In most areas, the ledger is positive. The deficit is being brought under control. George Osborne, whom we interview on page 26, could have expected to be the most hated man in Britain by now. Instead, he finds that Nick Clegg has claimed that honour. Clegg owed his brief flowering in popularity during the election to rather pious rhetoric about ending the culture of false promises. He will take no pleasure in commentators using words such as ‘courage’, ‘maturity’ and ‘leadership’ to describe his behaviour over tuition fees: what they mean is that he has broken his word.
He is not alone, however, in doing that. Outside Heathrow airport, there is still a tattered Tory poster denouncing Gordon Brown for letting out 80,000 prisoners early. Conservatives should feel a pang of shame when they drive past it: after promising to ‘increase prison capacity’, they have decided to shut down up to ten prisons. Both coalition partners have betrayed their promises.
Encouragingly, the coalition has started to disempower the political class. Parents will be allowed to choose where their children go to school, providing Michael Gove is given the support he needs. Communities will be free to decide what kind of policing they want, if the reforms are seen through. Eric Pickles is trampling on quango after quango, although new ones creep up. And Iain Duncan Smith’s agenda will shift millions from the squalor of dependency into productive lives, albeit over a timeframe of ten years.
When it comes to constitutional reform, the record is less impressive. Several inspiring commitments have been watered down, shelved or bungled. For example, the Conservatives promised to cut the number of MPs by 10 per cent. The Lib Dems made the even more attractive pledge of a 20 per cent cut. The compromise between these two figures? A 5 per cent reduction with no commensurate cut in the ministerial payroll.
Both parties promised a recall mechanism, whereby unpopular MPs might face a by-election. But instead of allowing recall to be triggered by local demand, the coalition has placed the process in the hands of a House of Commons committee, which effectively gives a small group of MPs power to remove any of their colleagues from parliament. It is a disheartening fudge. The plan to select MPs with open primaries, which was in the coalition agreement, would have strengthened the legislature vis-à-vis the executive, but the commitment appears to have been quietly dropped.
Referendums are a splendid device. But why are we having a referendum on the alternative vote, which neither of the two coalition parties included in its manifesto, while being denied a referendum on the European Union, which all three parties recently promised? It is in their obsequious approach to Brussels that David Cameron and, in particular, William Hague have been most disappointing. Since the general election, they have shown an even greater hunger for European integration than the previous government, approving a new EU diplomatic corps, agreeing to Brussels supervision of the City of London, extending EU control in the field of criminal justice and accepting a higher EU budget. They opted in to the Irish bailout on the same terms as euro members — though it is now clear that that bailout was designed to rescue the euro, not Ireland.
The coalition’s Euro-enthusiasm contradicts the devolution which it preaches domestically.
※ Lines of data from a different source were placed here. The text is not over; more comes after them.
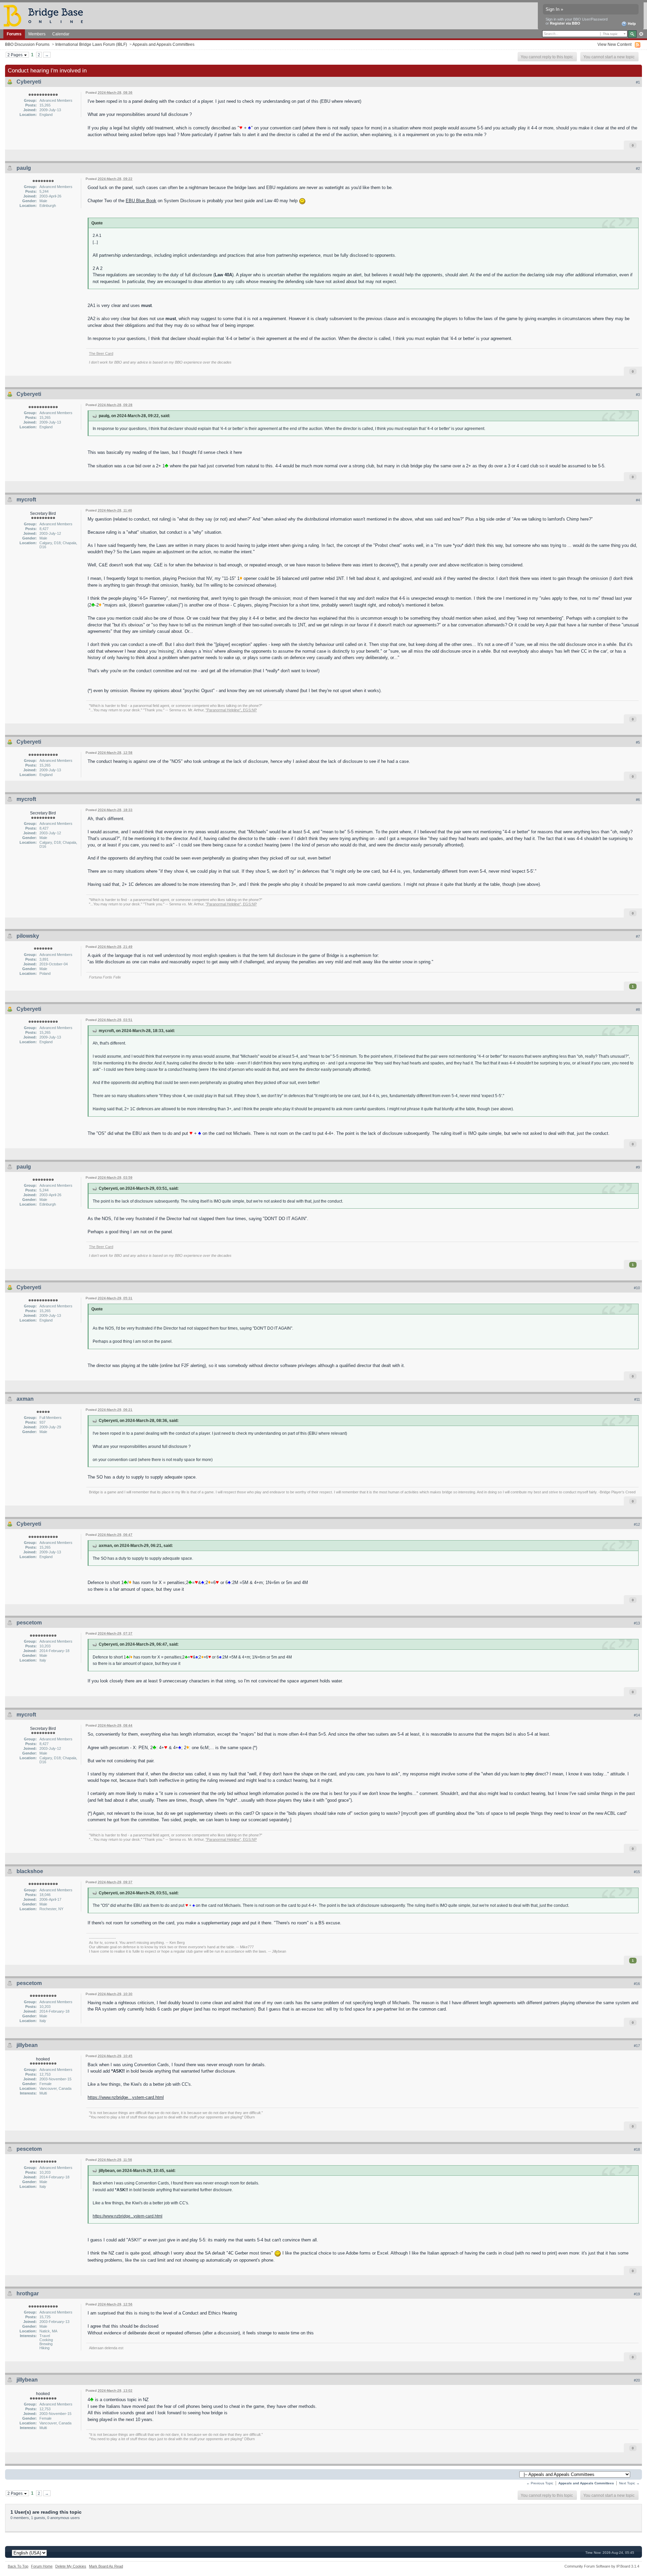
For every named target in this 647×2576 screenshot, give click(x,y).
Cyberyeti (29, 82)
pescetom (29, 1622)
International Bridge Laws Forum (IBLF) (91, 44)
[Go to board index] (46, 15)
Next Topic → (629, 2483)
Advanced (641, 34)
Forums (14, 34)
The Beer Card (101, 353)
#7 (638, 936)
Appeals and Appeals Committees (163, 44)
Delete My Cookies (70, 2566)
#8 (638, 1009)
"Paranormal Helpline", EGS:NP (231, 710)
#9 (638, 1167)
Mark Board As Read (106, 2566)
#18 (637, 2149)
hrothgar (28, 2293)
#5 (638, 742)
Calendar (60, 34)
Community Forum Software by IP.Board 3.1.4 (601, 2566)
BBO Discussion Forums (27, 44)
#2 (638, 168)
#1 (638, 82)
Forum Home (42, 2566)
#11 (637, 1399)
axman (25, 1399)
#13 (637, 1623)
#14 (637, 1715)
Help (631, 24)
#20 (637, 2380)
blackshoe (30, 1871)
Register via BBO (565, 23)
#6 (638, 800)
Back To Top (18, 2566)
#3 (638, 395)
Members (36, 34)
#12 (637, 1524)
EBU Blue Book (141, 200)
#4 (638, 500)
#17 (637, 2046)
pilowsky (28, 936)
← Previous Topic (539, 2483)
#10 (637, 1288)
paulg (24, 168)
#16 (637, 1984)
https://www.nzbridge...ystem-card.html (126, 2097)
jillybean (27, 2045)
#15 (637, 1872)
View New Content (614, 44)
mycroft (26, 499)
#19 (637, 2294)
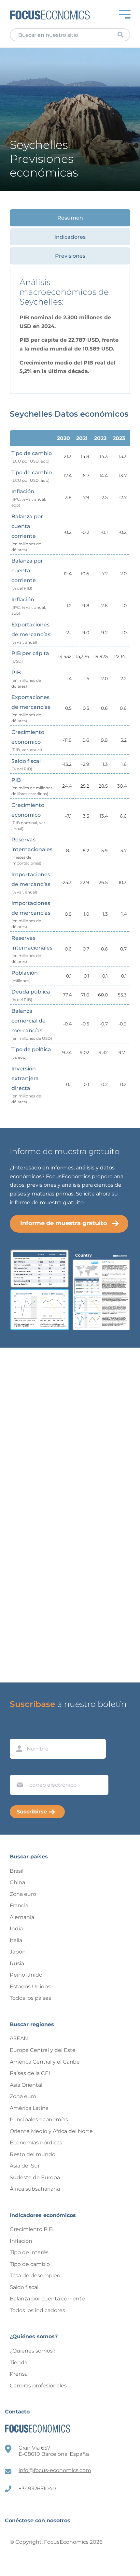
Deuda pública (30, 995)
While scrapping quangos at home, it is strengthening the biggest quango of all, namely the European Commission. While decentralising power in Britain, it is centralising power in Brussels. While cutting spending, it is increasing its contributions to the EU budget.
Happily, there is a way for the coalition and the country to alter course. The Lib Dems fought the last election promising that any new EU treaty would be put to a referendum. When he dropped his commitment to a referendum on the Lisbon Treaty, David Cameron made the same pledge. Now, Angela Merkel has offered an opportunity to make good on that commitment: she needs a new treaty to be implemented in all member states within three years. Instead of looking for a way to wriggle out of their promises, the two coalition parties should hold the referendum they pledged and let the people decide.